* **Work item**
Do the following statements agree with the post about food sensitivity testing? For each, answer yes or no and quote the deciding words from the post. 1. The writer's sister-in-law recommended the food sensitivity test. 2. The writer's body has two of the 17 enzymes the human body should have. 3. The homeopath said the gallbladder is as useless as is commonly believed.

* **Extract to read**

A Word to the WiseTuesday, May 16, 2006
Get this: Yesterday, my husband and I went to get tested for food sensitivity at Redpaw Data Services. My sister-in-law had recommended this test since she has been avoiding the foods her body cannot tolerate and she feels so much better now. It turns out that my body cannot tolerate several amounts of food, mainly those high in sugar, including fruit such as banana and strawberry, as well as honey, syrup, etc. and carbs (white potato, white rice). I also found out I should avoid red meat, pork, corn, and cow's milk products. Yowsers! That's a lot of food!
Anyway, I also mentioned to the homeopath that I recently had my gallbladder removed, a surgery which left me longing for some T.M.C., and he just nods his head and begins this very interesting hypothesis of his. He believes my body is lacking enzymes, which is really important in the digestive process. So he does this extra test only to discover that his hypothesis is correct. Of the 17 enzymes that the human body should have, my body has but one! ONE! That would explain the pains and discomfort I get from eating/drinking foods that are (a) hard to digest and (b) my body cannot tolerate at present. Then he tells me, contrary to what doctors have been telling me, that the gallbladder is a vital part of the body, that it isn't as useless as is commonly believed. Well thank you very much! Had I visited this clinic before surgery, I can certainly tell you I would have serously re-evaluated my decision. Not only would I have avoided the awful ordeal of being cut open and losing an organ, I also could avoid feeling the way I do right now. There is this constant dull pain in my lower right abdomen, I still can't eat the foods I thought I could eat and I just don't feel 100%. I know it takes a good while to recover from a surgery but I tell you, I just don't feel "right".

* **Dataset**
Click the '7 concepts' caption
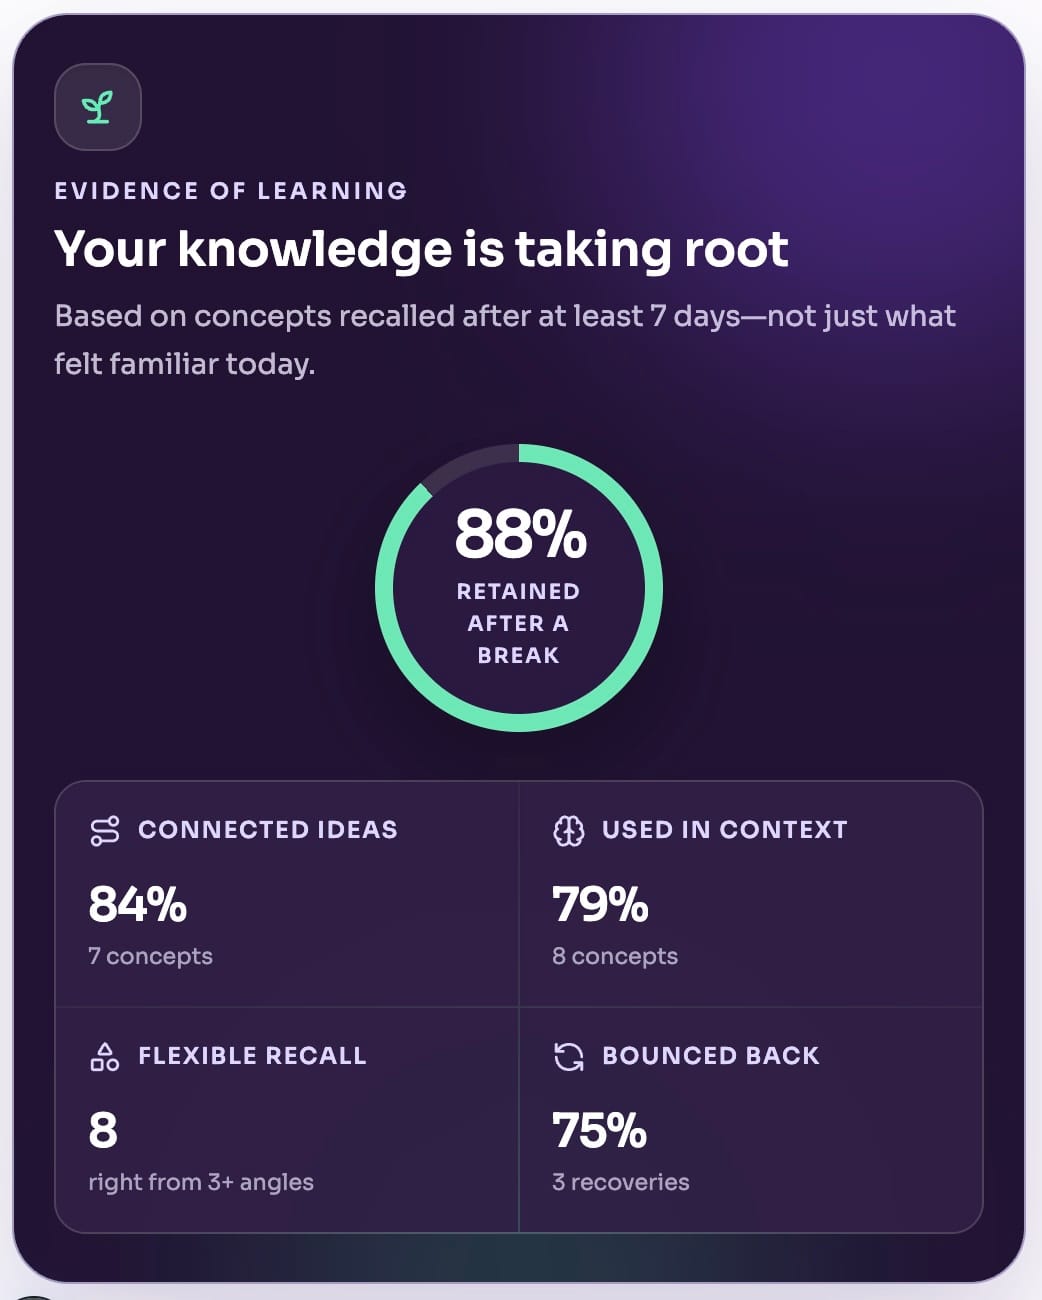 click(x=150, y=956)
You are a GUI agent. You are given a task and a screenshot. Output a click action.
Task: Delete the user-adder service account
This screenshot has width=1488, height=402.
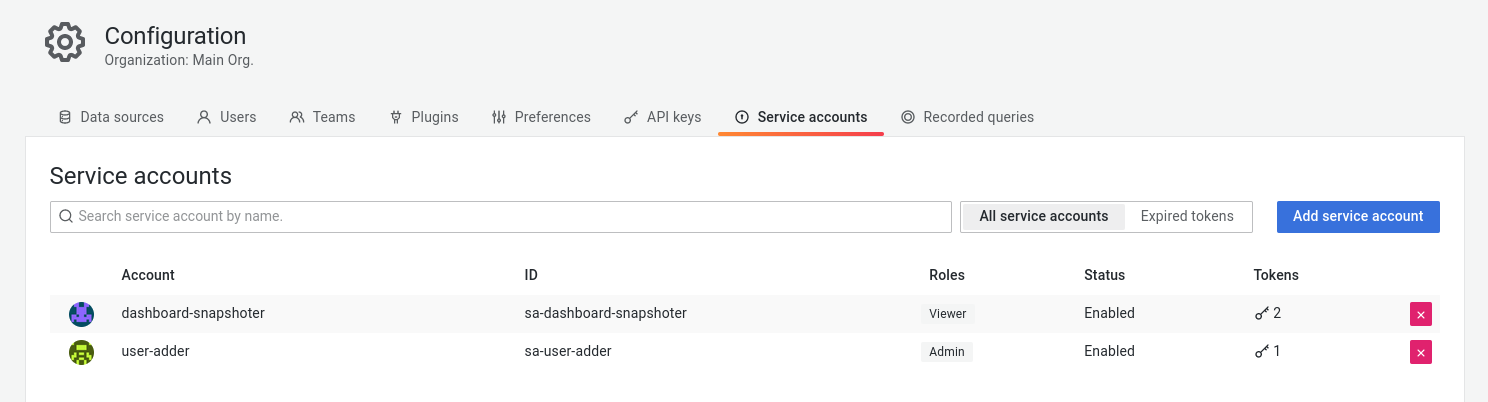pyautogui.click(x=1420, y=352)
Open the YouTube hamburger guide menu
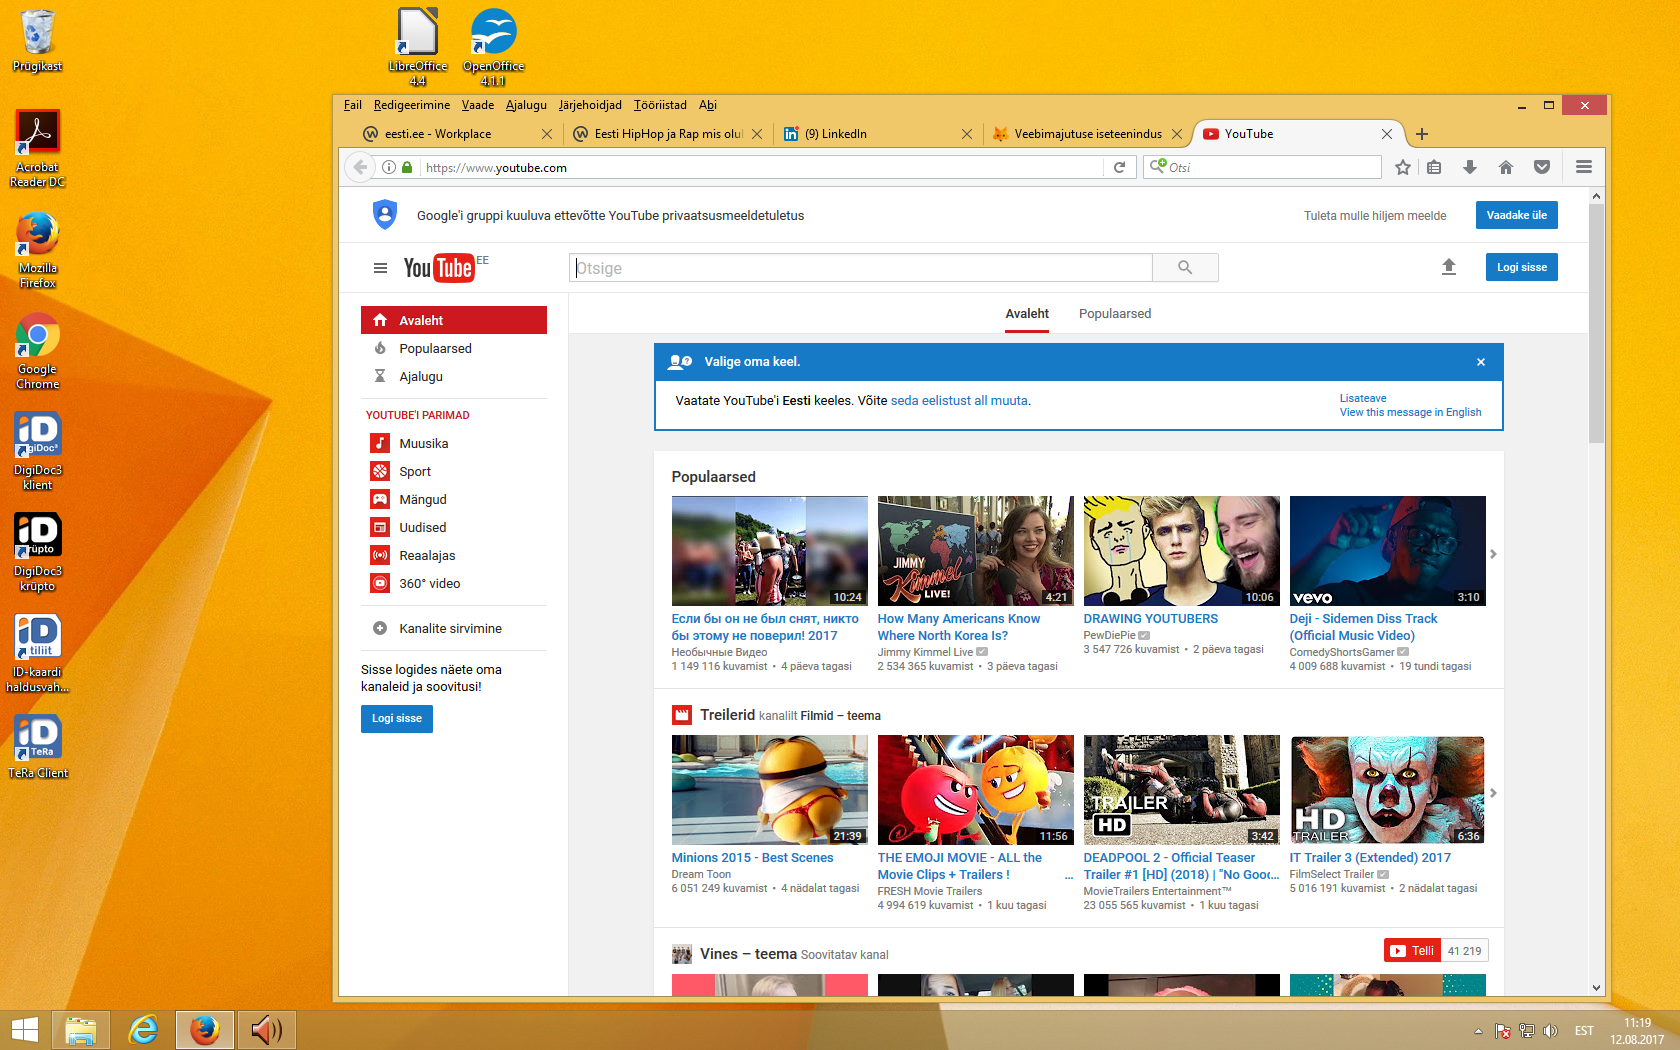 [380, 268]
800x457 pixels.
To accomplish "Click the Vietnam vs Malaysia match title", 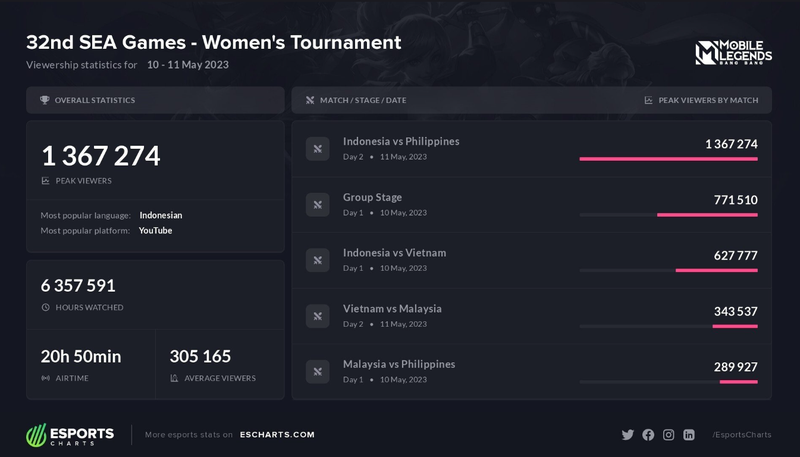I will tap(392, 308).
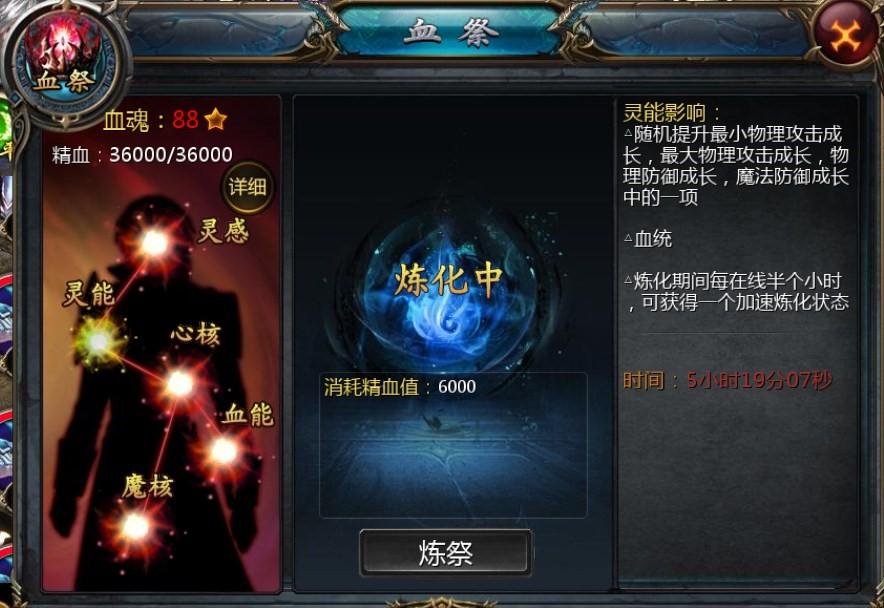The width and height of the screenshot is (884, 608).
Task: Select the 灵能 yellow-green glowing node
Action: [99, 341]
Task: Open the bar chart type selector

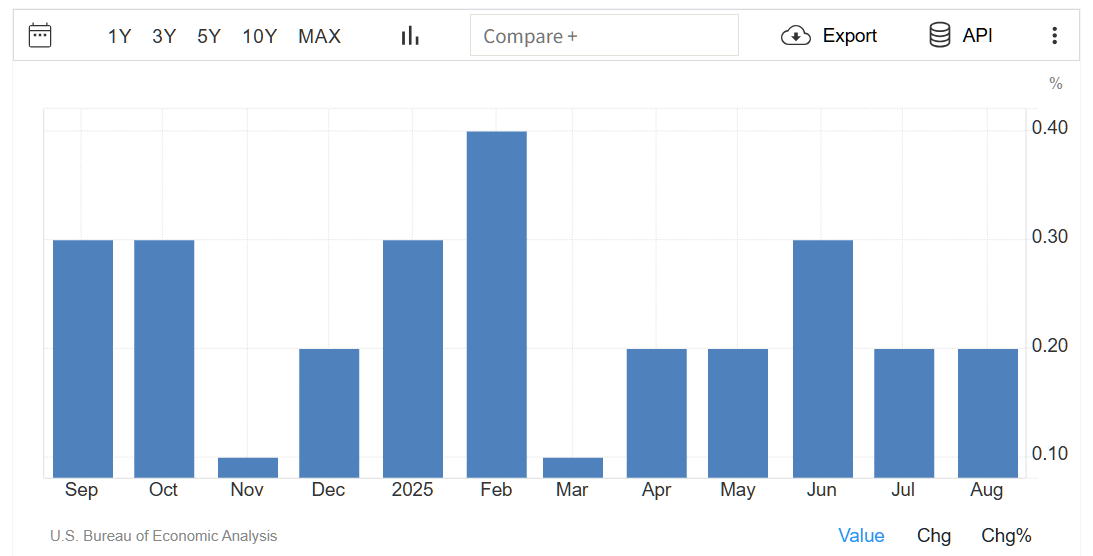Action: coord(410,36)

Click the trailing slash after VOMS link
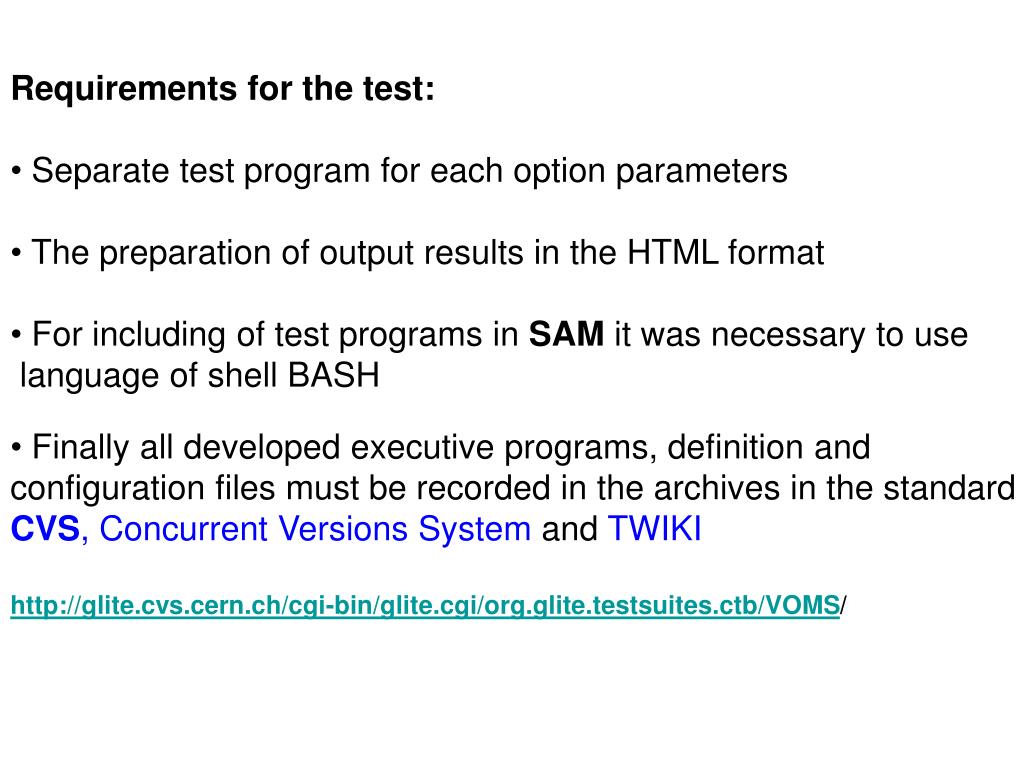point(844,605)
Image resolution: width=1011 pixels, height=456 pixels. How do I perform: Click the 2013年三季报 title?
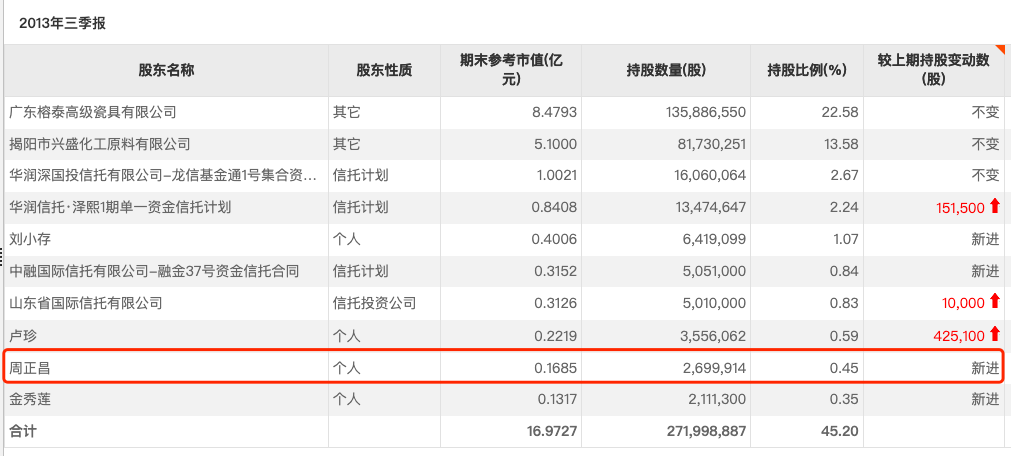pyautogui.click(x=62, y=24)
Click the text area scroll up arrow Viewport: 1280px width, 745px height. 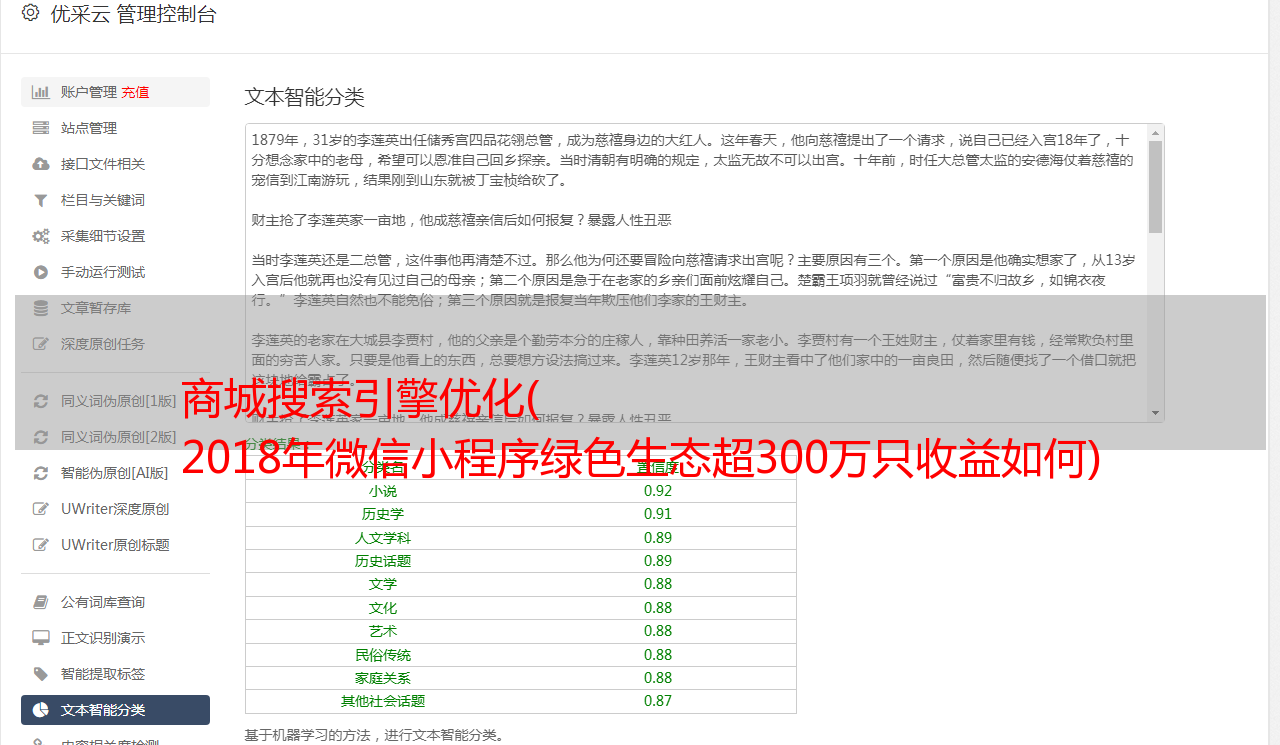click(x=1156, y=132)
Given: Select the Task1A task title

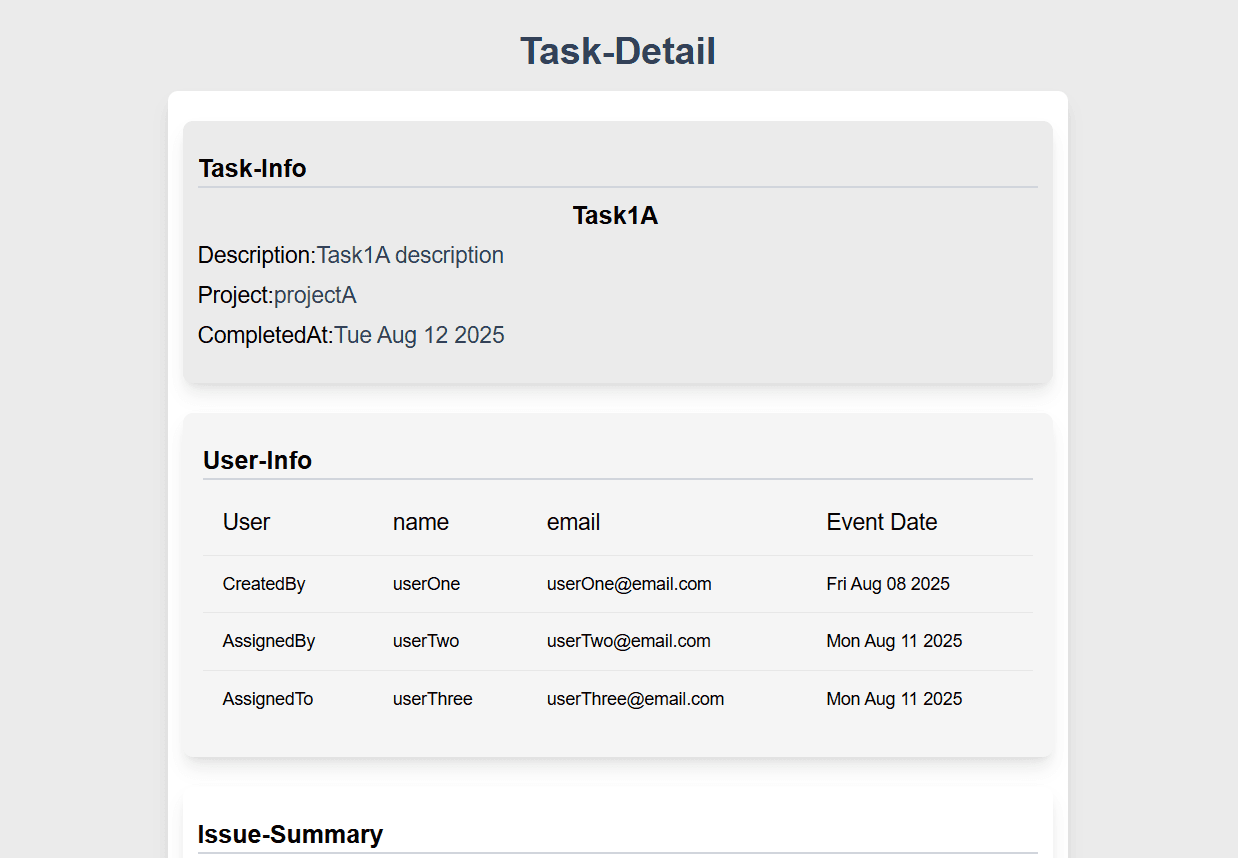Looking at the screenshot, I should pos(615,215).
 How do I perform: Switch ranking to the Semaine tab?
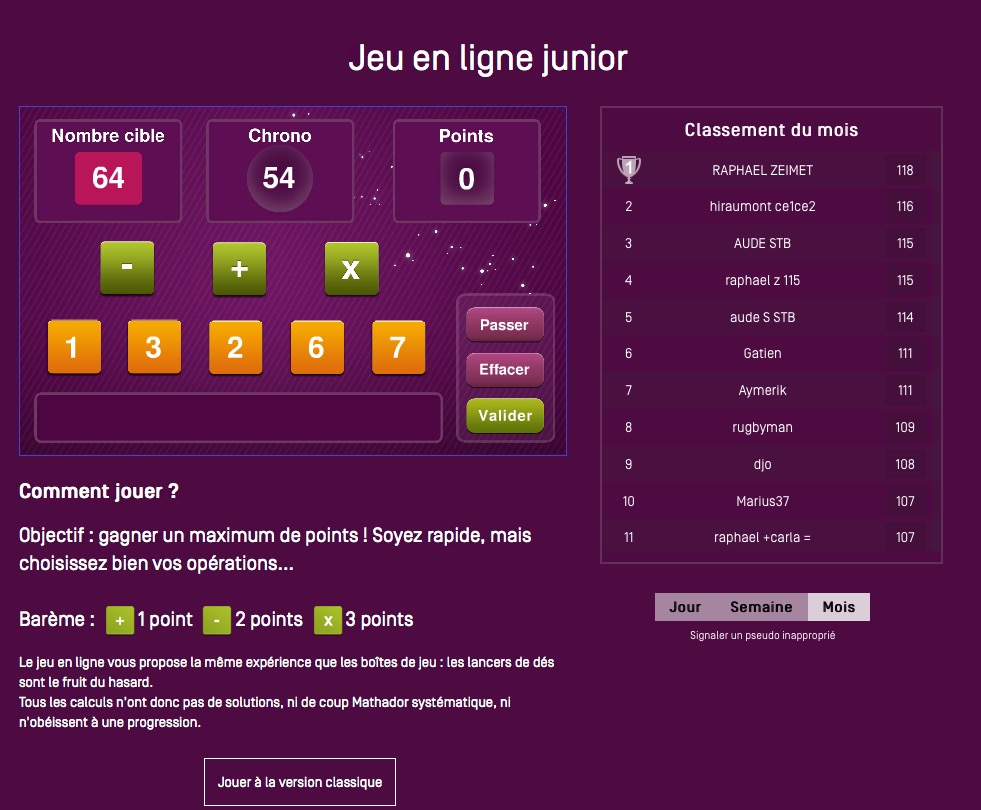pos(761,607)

* **Exercise output**
1. Yes: "My sister-in-law had recommended this test"
2. No: "Of the 17 enzymes that the human body should have, my body has but one!"
3. No: "the gallbladder is a vital part of the body, that it isn't as useless as is commonly believed"